The last flight was short, only two hours long, but our takeoff was delayed for over an hour while we were sitting on the plane. So the 6:20 PM to 9:30 PM two hours became a 6:20 PM to 10:50 PM more than three hours. Honestly, that’s fine. Given the state of air travel today, I’m thrilled to have only experienced one delay of just over an hour.

Vienna Selfie! Wow, I really suck at taking selfies.

But in the interest of trying to get into the pattern of Vienna (which is where we landed and we will stay for a week), this was way too late for dinner. Besides, by the time we caught the train and the subway train and go to our place and got our key and got inside, it was after midnight. But to our bodies, this was just after 6 PM, and though our sleep had been fitful the previous day, we couldn’t get ourselves to sleep.

As you can imagine, my body is a bit miffed right now. This morning and beyond, I slept until 12:45 PM. (Though I don’t think I fell asleep until after 2:00 AM.) Now it isn’t even 8:00 PM and I am already yawning. I ate my lunch, if we’re calling it that, at close to 3:00 PM. My brain says, "Mission accomplished, we have transitioned our time zone understanding," my body is more like, "We? Don’t say ‘we’ brain. Cause most of ‘we’ isn’t with you."

I’m very excited about that previous sentence because my wife is a stickler for using single quote marks only for quotes within quotes (the American way) and I got to do so, appropriately. (At least I think it was appropriately, but we’ll see what she says when I show it to her. I will keep the single quotes, so this paragraph still means something. But you will have to ask her if I am sleeping on the metaphoric punctuation couch tonight.)

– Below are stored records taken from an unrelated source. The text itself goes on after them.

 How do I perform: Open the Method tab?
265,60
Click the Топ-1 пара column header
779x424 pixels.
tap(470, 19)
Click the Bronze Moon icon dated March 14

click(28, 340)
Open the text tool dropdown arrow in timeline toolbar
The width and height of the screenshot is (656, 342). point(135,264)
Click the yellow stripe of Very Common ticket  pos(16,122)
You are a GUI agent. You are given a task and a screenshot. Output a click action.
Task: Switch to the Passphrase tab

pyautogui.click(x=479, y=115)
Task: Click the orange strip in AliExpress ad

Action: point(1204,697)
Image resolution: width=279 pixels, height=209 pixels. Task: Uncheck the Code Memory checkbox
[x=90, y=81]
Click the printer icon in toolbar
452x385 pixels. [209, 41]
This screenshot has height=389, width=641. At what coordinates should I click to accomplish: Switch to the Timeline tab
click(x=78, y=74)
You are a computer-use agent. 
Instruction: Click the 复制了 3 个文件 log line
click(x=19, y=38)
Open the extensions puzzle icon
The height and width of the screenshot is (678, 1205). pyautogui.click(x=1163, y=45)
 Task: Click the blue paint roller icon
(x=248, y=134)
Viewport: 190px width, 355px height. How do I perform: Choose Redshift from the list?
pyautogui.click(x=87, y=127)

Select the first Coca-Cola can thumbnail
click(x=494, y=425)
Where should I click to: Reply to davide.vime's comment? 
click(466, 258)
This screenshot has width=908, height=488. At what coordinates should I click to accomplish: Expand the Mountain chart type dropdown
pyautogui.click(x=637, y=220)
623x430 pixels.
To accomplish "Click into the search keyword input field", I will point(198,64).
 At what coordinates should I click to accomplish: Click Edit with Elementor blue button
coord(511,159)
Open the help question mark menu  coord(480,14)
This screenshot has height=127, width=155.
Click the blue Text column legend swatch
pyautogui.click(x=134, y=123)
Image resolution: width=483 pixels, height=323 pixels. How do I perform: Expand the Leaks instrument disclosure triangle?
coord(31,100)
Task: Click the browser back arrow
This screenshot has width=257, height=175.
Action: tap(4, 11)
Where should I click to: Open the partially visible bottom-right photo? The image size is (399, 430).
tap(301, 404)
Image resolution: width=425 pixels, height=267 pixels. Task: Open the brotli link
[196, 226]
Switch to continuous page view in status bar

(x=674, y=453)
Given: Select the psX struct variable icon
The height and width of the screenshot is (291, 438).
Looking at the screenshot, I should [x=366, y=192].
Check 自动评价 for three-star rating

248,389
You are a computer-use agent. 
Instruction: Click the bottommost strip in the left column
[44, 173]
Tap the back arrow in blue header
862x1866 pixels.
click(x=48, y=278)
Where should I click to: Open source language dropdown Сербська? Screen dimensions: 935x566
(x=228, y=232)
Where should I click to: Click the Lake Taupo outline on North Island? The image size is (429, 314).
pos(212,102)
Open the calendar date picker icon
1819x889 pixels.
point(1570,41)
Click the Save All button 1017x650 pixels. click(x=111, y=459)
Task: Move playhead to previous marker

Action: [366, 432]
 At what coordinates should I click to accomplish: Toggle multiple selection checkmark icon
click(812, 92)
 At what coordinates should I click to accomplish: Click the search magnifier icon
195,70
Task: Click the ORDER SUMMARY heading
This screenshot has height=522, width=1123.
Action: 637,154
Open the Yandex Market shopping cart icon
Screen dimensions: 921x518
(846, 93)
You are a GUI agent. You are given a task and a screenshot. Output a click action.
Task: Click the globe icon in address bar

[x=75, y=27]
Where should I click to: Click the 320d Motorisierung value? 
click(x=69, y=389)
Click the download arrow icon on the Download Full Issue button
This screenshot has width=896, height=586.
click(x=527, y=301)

Anyway, the point is we made it safely into the next phase of our adventure. And while my brain is excited, my body is letting the excitement build in more of a slow burn. I wish everything in me worked together as seamlessly as Ptolemy’s circles orbiting points on circles orbiting Earth. If only Ptolemy were still alive, I could ask him to come up with a model to deal with the anti-circadian perils of modern-day travel for the weary wanderer. But hey, that makes me a wanderer, a planet. Mercury, Venus, Mars, Jupiter, Saturn, and Erich! (All right, and Alrica.)